## Work to complete
Please repeat, from the entries that follow, the lines from the one containing "Terms of Service (61, 2353)" through the one containing "Taylor (23, 513)" exactly, adding nothing.

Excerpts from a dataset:
•••

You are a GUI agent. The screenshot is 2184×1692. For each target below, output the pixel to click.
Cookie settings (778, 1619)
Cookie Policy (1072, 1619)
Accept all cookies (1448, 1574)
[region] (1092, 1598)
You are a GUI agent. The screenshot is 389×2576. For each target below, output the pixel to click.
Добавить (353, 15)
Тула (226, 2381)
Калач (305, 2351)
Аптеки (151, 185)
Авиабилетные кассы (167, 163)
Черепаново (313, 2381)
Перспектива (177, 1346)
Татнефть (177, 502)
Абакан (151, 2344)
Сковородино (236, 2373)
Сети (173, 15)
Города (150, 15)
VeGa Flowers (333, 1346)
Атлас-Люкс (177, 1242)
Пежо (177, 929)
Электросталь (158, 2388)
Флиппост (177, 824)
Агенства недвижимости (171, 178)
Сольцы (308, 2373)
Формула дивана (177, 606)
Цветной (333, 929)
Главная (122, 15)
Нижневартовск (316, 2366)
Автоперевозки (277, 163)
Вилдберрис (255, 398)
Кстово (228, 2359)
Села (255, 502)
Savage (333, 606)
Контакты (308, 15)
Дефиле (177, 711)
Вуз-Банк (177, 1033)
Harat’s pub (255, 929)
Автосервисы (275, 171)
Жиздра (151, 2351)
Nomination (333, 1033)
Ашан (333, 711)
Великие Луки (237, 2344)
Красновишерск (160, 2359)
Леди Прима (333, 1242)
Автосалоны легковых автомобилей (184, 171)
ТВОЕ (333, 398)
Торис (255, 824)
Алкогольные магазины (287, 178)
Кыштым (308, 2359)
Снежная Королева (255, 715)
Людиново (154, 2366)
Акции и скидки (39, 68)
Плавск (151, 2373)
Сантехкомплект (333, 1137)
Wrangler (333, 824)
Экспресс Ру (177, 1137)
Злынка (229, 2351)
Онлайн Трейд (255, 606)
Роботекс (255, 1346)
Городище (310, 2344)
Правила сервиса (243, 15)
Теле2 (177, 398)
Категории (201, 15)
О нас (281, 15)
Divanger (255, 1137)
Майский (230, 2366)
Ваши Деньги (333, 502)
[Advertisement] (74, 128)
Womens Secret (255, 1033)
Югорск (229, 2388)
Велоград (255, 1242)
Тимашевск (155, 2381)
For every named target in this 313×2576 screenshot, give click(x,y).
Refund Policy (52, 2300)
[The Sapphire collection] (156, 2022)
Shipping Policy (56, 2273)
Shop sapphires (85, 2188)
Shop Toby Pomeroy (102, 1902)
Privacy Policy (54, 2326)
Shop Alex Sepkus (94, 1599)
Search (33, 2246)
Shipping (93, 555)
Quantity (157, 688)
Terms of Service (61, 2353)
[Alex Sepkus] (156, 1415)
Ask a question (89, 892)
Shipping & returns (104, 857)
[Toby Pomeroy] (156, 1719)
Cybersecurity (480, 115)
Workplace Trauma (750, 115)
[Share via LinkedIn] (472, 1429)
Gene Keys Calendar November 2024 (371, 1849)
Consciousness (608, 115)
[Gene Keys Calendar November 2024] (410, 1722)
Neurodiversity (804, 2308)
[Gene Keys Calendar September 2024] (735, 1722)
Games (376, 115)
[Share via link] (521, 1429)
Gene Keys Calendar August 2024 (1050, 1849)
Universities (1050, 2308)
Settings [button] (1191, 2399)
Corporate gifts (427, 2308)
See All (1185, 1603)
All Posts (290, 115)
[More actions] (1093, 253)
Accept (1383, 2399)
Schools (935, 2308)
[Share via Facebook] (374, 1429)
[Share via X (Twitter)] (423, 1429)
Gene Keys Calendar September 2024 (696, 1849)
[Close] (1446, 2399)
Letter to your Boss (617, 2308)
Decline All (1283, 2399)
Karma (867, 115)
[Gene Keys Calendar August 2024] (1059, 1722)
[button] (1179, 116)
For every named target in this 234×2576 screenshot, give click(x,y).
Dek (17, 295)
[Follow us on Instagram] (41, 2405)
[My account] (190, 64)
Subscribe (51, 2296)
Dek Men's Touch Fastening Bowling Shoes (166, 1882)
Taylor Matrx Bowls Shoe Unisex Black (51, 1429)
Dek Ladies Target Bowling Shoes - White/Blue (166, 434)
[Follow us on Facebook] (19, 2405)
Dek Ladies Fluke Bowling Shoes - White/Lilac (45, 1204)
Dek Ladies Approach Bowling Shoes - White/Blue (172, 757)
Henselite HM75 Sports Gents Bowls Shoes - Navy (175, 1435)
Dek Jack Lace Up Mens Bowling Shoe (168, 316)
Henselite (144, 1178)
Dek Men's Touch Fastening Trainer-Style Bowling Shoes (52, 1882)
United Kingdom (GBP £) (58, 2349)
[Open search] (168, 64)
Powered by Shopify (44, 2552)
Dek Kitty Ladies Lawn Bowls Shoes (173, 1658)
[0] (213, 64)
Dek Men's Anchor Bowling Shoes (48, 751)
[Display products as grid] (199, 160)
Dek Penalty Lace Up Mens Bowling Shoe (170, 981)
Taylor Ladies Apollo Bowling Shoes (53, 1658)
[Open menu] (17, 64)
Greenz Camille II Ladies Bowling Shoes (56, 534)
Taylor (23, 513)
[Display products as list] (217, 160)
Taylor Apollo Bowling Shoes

•••

## Written solution
Terms of Service (61, 2353)
[Alex Sepkus] (156, 1415)
Ask a question (89, 892)
Shipping & returns (104, 857)
[Toby Pomeroy] (156, 1719)
Cybersecurity (480, 115)
Workplace Trauma (750, 115)
[Share via LinkedIn] (472, 1429)
Gene Keys Calendar November 2024 (371, 1849)
Consciousness (608, 115)
[Gene Keys Calendar November 2024] (410, 1722)
Neurodiversity (804, 2308)
[Gene Keys Calendar September 2024] (735, 1722)
Games (376, 115)
[Share via link] (521, 1429)
Gene Keys Calendar August 2024 (1050, 1849)
Universities (1050, 2308)
Settings [button] (1191, 2399)
Corporate gifts (427, 2308)
See All (1185, 1603)
All Posts (290, 115)
[More actions] (1093, 253)
Accept (1383, 2399)
Schools (935, 2308)
[Share via Facebook] (374, 1429)
[Share via X (Twitter)] (423, 1429)
Gene Keys Calendar September 2024 (696, 1849)
[Close] (1446, 2399)
Letter to your Boss (617, 2308)
Decline All (1283, 2399)
Karma (867, 115)
[Gene Keys Calendar August 2024] (1059, 1722)
[button] (1179, 116)
For every named target in this 234×2576 screenshot, give click(x,y).
Dek (17, 295)
[Follow us on Instagram] (41, 2405)
[My account] (190, 64)
Subscribe (51, 2296)
Dek Men's Touch Fastening Bowling Shoes (166, 1882)
Taylor Matrx Bowls Shoe Unisex Black (51, 1429)
Dek Ladies Target Bowling Shoes - White/Blue (166, 434)
[Follow us on Facebook] (19, 2405)
Dek Ladies Fluke Bowling Shoes - White/Lilac (45, 1204)
Dek Ladies Approach Bowling Shoes - White/Blue (172, 757)
Henselite HM75 Sports Gents Bowls Shoes - Navy (175, 1435)
Dek Jack Lace Up Mens Bowling Shoe (168, 316)
Henselite (144, 1178)
Dek Men's Touch Fastening Trainer-Style Bowling Shoes (52, 1882)
United Kingdom (GBP £) (58, 2349)
[Open search] (168, 64)
Powered by Shopify (44, 2552)
Dek Kitty Ladies Lawn Bowls Shoes (173, 1658)
[0] (213, 64)
Dek Men's Anchor Bowling Shoes (48, 751)
[Display products as grid] (199, 160)
Dek Penalty Lace Up Mens Bowling Shoe (170, 981)
Taylor Ladies Apollo Bowling Shoes (53, 1658)
[Open menu] (17, 64)
Greenz Camille II Ladies Bowling Shoes (56, 534)
Taylor (23, 513)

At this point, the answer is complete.